[Records from a dataset]
----------

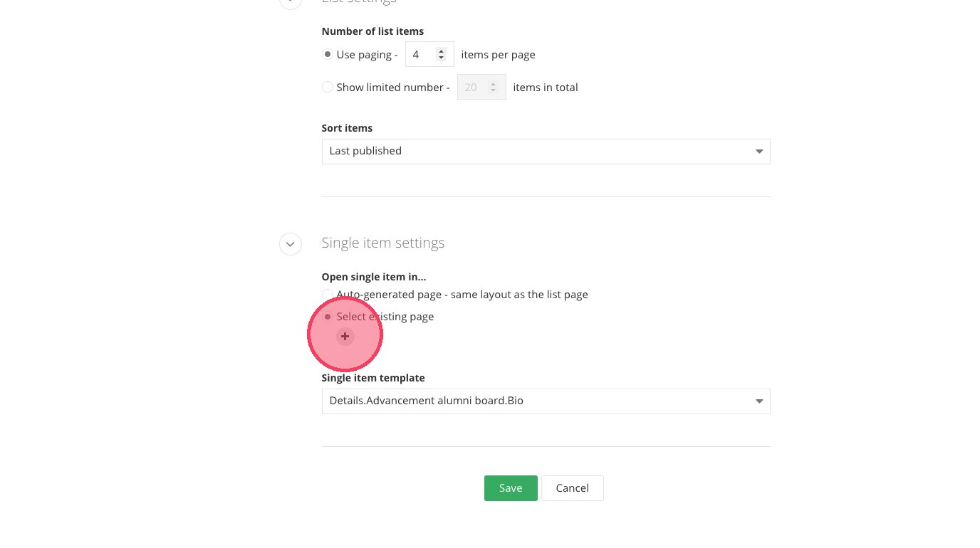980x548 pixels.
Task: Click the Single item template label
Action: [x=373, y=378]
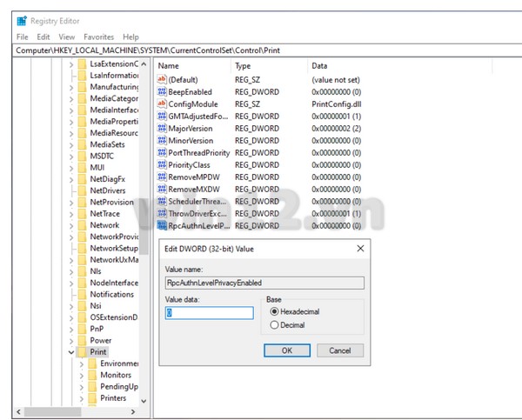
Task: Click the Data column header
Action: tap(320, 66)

----------

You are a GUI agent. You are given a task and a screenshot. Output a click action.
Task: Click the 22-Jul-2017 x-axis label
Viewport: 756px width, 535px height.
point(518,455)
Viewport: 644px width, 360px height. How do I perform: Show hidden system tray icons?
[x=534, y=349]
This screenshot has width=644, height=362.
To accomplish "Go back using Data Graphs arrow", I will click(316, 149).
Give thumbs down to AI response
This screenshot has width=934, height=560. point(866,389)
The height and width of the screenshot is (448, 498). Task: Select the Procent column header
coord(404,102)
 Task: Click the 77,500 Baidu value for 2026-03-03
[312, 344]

----------

◆ **About this task**: Reproduce exactly the section above that begins at the line containing "You are a GUI" and ends at the line containing "This screenshot has width=644, height=362.", leaving out all other lines.

◆ **Finished exercise**:
You are a GUI agent. You are given a task and a screenshot. Output a click action.
Task: Click the 22-Jul-2017 x-axis label
Viewport: 756px width, 535px height.
point(518,455)
Viewport: 644px width, 360px height. How do I perform: Show hidden system tray icons?
[x=534, y=349]
This screenshot has width=644, height=362.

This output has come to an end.